E. Non-Exemplar Claims
During discovery, the Court determined that the use of exemplar claims, as opposed to adjudicating all 12, 000 claims involved in these suits, was the only fair and efficient manner to resolve this action. See Doc. Nos. 84, 87. The Court ordered that the exemplars be determined using a formula that ensured a fair cross-section of the 12, 000 claims would be selected. See Doc. No. 87 at 2. The parties were also able to augment the randomly selected claims with claims of their choosing. Id. at 2. Neither party objected to proceeding in this manner until plaintiffs' filing of a motion in limine on the eve of trial, Doc. No. 191, which the Court denied, Doc. No. 192.

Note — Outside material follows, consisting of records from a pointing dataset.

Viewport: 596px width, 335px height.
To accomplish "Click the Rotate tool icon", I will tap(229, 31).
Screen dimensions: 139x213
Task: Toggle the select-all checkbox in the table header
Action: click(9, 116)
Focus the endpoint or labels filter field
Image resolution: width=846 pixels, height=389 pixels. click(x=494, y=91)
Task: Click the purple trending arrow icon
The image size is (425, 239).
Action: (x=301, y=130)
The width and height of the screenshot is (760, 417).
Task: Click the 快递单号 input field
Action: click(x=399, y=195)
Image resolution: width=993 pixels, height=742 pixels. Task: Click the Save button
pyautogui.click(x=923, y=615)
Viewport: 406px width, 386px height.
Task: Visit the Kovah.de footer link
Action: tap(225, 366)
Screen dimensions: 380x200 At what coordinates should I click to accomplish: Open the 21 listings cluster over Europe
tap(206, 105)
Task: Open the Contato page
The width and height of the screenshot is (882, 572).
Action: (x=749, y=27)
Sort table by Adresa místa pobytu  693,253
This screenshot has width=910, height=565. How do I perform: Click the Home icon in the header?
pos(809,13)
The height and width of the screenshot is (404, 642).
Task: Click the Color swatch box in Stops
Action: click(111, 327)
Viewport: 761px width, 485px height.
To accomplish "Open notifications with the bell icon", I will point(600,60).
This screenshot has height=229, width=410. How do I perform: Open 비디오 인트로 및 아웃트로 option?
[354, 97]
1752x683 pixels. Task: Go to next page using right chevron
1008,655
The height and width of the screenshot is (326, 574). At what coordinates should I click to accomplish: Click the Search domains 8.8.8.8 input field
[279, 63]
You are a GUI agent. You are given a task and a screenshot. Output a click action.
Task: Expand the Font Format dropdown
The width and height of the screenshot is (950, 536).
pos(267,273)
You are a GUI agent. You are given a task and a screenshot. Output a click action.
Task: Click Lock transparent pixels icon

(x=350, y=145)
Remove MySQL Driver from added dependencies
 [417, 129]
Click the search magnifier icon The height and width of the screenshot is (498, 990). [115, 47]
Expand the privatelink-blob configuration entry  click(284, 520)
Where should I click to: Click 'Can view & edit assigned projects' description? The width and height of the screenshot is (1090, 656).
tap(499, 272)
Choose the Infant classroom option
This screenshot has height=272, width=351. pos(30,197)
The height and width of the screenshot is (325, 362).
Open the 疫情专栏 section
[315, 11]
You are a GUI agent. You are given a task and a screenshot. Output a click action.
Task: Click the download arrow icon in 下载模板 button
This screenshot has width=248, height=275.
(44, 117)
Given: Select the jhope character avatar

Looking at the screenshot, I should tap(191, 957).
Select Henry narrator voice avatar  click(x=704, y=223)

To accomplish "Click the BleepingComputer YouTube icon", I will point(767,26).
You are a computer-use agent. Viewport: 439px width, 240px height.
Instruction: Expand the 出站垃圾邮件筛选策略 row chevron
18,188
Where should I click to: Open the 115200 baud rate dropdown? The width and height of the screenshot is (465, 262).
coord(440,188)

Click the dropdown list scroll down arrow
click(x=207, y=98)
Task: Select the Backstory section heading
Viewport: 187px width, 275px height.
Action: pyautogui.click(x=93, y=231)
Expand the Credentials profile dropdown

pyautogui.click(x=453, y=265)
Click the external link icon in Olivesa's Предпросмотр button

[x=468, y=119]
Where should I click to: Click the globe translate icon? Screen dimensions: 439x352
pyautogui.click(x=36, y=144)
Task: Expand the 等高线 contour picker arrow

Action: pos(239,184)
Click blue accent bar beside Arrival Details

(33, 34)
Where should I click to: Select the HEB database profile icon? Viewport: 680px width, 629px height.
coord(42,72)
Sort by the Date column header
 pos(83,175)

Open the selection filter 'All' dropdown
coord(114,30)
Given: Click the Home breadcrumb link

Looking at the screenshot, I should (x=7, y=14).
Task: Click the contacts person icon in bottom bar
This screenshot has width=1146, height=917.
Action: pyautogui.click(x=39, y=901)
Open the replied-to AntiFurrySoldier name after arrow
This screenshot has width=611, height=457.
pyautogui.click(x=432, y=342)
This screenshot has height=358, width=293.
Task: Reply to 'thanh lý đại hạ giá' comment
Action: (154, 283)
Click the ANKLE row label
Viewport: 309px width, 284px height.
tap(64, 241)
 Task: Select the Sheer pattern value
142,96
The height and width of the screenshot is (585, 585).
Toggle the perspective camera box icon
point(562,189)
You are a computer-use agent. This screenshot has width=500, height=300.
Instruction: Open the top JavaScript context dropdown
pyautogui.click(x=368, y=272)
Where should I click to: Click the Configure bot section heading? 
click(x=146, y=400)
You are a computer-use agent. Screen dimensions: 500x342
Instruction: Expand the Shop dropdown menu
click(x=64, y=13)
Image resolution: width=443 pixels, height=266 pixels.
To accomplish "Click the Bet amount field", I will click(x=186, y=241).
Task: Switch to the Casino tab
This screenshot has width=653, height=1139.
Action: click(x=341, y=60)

During trial, plaintiffs offered as evidence spreadsheets that grouped all 12, 000 claims into categories based on the type of EOB, if any, that Spinal or RD received for that claim. See Doc. Nos. 193-94. These spreadsheets were objected to and not admitted into evidence on the basis that they had not been properly disclosed to Aetna, and because they were not relevant to the exemplar claims being tried. Even if those spreadsheets had been admitted and the Court had considered the EOBs for all 12, 000 claims, the Court's determination as to whether Aetna violated either Chapter 176D or Chapter 93A would not change. The findings of fact apply equally to all of the bills. The reasoning set forth in the preceding paragraphs as to the substantive allegations of failure to reasonably investigate, failure to provide reasonable explanations, and luring applies equally to exemplar claims and non-exemplar claims alike.
In light of these findings of fact and conclusions of law, the Court GRANTS judgment for Aetna on plaintiffs' Chapter 93A claims for the remaining exemplars.